[[ Material provided open ]]

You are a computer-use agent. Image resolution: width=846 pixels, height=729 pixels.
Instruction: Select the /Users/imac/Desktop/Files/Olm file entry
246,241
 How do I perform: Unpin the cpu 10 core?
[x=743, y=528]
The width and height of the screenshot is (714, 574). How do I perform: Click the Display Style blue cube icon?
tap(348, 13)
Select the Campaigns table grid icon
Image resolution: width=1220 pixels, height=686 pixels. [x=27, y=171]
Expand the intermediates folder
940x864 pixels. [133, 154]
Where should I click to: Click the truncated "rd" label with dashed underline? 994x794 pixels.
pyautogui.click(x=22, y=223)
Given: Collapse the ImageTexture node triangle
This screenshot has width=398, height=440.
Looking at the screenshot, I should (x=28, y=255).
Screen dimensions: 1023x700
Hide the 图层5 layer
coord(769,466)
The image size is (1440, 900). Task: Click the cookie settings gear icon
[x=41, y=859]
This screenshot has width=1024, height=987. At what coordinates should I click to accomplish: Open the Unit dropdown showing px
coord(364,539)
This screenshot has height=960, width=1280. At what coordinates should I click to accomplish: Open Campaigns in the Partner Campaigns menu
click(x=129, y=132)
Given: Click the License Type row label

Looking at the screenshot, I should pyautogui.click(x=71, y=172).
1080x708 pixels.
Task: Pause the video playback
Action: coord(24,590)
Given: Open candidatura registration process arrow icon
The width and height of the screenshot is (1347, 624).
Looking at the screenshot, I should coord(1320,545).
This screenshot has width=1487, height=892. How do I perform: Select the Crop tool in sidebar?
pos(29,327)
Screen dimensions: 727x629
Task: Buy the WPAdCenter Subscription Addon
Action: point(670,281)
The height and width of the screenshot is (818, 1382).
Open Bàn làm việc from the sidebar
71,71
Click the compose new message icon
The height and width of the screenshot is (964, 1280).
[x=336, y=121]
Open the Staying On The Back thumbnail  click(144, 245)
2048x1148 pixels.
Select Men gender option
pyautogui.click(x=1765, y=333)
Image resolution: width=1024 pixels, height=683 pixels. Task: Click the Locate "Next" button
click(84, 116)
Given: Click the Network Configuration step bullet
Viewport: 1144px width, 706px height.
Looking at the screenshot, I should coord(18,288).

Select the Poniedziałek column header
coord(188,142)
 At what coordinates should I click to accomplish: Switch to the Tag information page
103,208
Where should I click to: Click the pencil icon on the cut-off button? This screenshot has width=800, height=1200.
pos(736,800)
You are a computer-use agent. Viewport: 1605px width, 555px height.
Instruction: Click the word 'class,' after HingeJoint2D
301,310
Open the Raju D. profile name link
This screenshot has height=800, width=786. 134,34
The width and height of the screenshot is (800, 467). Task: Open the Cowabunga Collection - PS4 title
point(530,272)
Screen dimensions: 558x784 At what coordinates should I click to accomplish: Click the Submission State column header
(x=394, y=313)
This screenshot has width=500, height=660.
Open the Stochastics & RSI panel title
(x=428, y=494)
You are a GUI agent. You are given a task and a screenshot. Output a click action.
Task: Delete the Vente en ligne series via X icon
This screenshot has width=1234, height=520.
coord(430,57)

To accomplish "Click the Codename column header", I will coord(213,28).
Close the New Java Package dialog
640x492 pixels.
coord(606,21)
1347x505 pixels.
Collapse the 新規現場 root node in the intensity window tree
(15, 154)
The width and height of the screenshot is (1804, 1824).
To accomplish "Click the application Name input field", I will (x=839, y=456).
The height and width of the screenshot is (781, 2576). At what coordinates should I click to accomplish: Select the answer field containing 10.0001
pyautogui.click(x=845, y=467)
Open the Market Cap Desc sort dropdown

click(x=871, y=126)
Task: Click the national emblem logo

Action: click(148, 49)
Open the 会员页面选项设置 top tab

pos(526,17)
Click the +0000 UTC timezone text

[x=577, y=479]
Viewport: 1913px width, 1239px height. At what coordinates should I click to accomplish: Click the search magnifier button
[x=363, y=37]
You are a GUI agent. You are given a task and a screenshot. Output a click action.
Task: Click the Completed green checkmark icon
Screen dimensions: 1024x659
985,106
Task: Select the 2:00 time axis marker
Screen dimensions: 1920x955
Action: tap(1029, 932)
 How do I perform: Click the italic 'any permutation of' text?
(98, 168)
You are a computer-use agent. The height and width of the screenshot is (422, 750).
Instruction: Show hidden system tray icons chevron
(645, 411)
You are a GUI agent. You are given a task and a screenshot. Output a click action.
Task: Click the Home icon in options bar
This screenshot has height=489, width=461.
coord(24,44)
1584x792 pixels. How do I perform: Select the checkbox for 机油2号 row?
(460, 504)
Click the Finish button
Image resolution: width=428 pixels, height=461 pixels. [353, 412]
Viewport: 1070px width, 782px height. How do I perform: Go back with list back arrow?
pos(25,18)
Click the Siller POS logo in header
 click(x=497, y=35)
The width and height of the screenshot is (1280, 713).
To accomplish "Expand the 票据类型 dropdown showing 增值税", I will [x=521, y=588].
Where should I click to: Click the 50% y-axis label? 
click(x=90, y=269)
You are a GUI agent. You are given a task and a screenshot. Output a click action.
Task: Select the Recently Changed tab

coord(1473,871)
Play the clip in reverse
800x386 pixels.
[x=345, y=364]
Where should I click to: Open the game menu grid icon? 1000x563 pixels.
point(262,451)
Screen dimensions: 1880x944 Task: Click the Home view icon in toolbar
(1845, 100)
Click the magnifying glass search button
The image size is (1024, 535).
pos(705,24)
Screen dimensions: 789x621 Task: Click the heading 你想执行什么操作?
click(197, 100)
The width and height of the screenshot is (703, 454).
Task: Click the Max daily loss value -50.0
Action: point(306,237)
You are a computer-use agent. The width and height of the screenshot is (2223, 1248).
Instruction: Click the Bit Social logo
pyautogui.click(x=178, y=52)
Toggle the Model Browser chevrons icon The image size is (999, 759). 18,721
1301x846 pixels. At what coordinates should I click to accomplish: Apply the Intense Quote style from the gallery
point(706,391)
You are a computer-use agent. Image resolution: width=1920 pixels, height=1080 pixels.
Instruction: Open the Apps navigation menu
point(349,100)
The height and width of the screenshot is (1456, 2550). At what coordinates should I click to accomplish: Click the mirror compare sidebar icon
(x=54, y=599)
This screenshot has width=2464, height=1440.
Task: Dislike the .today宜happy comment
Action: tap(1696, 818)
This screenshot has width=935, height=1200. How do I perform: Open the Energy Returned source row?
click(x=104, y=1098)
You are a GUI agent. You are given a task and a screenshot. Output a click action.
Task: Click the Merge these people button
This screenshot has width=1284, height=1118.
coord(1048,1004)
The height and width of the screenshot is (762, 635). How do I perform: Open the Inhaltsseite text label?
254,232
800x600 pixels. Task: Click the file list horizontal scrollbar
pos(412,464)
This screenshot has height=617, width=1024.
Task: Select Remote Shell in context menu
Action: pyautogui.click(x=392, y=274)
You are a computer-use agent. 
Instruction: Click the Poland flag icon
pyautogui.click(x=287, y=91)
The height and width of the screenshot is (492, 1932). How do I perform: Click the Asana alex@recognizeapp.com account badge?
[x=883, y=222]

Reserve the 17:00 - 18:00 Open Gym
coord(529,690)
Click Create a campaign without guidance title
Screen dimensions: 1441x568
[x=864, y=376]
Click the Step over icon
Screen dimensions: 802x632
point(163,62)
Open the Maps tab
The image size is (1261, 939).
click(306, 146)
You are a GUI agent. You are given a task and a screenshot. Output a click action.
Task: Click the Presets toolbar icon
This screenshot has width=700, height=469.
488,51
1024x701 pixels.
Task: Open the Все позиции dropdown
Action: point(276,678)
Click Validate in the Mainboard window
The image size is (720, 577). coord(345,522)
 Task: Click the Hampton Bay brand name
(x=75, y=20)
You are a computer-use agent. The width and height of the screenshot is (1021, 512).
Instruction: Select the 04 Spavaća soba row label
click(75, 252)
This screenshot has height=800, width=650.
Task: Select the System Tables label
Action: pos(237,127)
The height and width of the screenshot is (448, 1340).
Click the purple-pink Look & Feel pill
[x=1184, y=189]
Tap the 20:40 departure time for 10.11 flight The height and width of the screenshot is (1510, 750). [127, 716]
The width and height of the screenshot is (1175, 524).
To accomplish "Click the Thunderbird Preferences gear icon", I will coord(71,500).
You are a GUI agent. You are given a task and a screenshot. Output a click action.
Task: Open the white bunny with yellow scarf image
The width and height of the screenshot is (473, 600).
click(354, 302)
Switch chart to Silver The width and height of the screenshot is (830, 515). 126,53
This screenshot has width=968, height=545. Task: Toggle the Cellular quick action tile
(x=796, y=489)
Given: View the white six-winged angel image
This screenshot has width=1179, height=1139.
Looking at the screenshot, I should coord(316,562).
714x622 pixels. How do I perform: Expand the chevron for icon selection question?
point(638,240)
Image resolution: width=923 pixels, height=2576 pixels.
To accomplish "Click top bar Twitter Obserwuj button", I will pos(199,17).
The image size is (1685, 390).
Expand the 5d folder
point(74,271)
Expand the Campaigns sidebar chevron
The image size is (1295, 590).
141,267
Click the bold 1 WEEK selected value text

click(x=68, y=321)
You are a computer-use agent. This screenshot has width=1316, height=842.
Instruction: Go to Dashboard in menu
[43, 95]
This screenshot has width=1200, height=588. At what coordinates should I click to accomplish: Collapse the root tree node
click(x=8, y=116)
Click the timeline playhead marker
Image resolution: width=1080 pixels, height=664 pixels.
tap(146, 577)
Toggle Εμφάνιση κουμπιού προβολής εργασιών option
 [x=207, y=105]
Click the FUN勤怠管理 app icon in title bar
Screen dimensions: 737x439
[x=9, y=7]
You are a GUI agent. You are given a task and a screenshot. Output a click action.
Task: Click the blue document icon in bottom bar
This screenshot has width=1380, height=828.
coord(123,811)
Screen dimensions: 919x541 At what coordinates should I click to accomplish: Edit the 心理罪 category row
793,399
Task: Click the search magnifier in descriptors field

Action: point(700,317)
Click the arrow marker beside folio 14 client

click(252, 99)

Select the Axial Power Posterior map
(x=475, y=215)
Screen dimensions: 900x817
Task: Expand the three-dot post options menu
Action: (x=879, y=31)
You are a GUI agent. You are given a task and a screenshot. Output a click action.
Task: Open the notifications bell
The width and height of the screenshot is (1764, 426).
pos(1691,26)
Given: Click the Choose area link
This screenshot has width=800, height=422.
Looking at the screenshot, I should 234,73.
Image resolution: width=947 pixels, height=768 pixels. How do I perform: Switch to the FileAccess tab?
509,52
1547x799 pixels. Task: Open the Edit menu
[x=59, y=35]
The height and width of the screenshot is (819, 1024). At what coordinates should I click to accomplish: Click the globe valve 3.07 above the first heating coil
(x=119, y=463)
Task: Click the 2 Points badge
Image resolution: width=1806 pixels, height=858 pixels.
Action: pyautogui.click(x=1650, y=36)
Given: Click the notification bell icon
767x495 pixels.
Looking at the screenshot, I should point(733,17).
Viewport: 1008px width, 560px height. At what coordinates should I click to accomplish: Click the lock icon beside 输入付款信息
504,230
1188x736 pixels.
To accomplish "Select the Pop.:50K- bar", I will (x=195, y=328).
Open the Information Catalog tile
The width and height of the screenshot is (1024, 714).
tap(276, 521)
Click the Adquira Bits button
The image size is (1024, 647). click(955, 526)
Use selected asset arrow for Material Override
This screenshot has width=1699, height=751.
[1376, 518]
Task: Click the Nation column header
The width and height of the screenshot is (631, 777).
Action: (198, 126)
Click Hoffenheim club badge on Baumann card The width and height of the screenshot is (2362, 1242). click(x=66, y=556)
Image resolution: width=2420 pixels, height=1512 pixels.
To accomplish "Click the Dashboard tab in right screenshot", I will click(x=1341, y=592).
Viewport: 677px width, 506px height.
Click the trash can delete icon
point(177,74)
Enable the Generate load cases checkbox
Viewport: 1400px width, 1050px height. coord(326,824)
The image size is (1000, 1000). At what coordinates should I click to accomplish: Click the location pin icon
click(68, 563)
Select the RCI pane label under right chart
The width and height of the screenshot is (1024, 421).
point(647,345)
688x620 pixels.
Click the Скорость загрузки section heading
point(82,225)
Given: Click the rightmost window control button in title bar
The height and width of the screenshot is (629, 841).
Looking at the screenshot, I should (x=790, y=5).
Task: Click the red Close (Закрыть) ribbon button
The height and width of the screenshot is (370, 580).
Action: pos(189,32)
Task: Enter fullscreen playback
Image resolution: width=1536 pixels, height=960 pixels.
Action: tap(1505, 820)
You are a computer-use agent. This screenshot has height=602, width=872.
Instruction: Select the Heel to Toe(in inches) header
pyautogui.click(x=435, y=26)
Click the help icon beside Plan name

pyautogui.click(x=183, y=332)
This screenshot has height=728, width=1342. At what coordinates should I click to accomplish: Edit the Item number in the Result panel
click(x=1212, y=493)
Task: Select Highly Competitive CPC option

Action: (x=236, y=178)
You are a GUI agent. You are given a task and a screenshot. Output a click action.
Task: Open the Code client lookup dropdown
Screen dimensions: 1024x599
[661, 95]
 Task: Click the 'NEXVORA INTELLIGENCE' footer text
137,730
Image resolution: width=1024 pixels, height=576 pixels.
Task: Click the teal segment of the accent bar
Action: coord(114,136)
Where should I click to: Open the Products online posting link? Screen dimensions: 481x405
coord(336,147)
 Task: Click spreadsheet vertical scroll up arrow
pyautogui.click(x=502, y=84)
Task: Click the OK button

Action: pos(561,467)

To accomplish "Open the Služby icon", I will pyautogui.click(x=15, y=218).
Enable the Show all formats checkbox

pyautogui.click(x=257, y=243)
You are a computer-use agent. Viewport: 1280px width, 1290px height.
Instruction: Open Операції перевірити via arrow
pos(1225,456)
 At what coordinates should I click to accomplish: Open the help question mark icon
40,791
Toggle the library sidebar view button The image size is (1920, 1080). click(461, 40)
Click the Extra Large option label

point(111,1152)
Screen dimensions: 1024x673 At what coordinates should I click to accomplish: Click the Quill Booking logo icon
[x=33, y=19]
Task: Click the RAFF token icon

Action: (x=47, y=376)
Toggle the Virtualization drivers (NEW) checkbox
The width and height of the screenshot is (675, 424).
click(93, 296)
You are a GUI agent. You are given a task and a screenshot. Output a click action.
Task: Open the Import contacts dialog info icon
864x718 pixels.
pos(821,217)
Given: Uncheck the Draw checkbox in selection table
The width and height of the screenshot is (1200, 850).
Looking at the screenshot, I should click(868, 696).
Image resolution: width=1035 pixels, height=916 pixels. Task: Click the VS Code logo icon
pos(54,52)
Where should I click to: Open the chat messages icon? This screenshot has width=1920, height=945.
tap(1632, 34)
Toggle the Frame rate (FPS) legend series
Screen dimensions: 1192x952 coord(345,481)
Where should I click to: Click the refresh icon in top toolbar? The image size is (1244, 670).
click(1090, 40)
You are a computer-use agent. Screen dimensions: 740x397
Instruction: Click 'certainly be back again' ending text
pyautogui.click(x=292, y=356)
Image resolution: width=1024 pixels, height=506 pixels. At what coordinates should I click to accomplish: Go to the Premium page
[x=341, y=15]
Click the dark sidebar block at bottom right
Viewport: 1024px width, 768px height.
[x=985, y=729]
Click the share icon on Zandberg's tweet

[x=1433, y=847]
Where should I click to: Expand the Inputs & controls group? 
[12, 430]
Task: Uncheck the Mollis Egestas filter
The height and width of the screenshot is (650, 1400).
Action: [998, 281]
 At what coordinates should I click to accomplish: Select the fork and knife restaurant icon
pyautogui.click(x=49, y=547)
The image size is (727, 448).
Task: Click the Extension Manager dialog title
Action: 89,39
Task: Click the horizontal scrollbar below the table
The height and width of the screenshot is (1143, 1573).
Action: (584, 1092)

[[ Material provided closed ]]

# Instructions for the task
Please count the lines in the data that include the word "white" and report the number by itself.

# Output of the exercise
2